The play Pieces of a Woman was created by Kornél Mundruczó and Kata Wéber, a couple who experienced miscarriage during pregnancy. The couple did not initially talk about their experience or process their grief, but Mundruczó read a scene written in Wéber's notebook depicting a woman and her mother debate child loss and felt that it needed exploration. Wéber, who had already titled the scene "Pieces of a Woman", became the playwright after Mundruczó encouraged her to make a "family drama" from the scene; the play was originally performed at TR Warszawa in Warsaw, Poland. Following (Polish) Maja, her senile mother, and her Norwegian husband, the play contained two scenes: the childbirth and a family dinner in the aftermath.
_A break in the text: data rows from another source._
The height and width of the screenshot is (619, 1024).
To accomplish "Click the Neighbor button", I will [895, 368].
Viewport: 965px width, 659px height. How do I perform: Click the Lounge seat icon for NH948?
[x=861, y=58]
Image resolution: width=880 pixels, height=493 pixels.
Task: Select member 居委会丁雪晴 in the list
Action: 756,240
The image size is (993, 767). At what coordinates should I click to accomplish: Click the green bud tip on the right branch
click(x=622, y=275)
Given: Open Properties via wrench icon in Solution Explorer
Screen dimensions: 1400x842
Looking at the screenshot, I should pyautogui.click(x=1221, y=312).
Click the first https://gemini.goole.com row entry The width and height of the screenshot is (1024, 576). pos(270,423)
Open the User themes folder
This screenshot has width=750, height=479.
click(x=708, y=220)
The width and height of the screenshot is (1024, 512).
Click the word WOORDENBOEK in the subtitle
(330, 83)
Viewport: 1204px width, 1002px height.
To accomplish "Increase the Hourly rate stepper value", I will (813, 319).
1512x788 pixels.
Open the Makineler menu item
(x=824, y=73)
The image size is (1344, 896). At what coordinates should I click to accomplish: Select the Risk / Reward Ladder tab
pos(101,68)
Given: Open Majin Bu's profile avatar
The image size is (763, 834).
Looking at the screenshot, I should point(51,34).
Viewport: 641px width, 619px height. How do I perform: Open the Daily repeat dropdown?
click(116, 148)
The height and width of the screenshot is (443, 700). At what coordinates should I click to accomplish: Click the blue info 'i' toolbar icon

For BroadwayWorld, Filip Piotrowicz wrote that the scenes being performed in real time with real props (including a working oven and food being cooked inside) felt both like a film and classic theatrical form. The birth scene was multimedia, with the performance being recorded by a camera freely roaming the stage and live-streamed on screens in the theater, and other screens showing ultrasound scans of the fetus.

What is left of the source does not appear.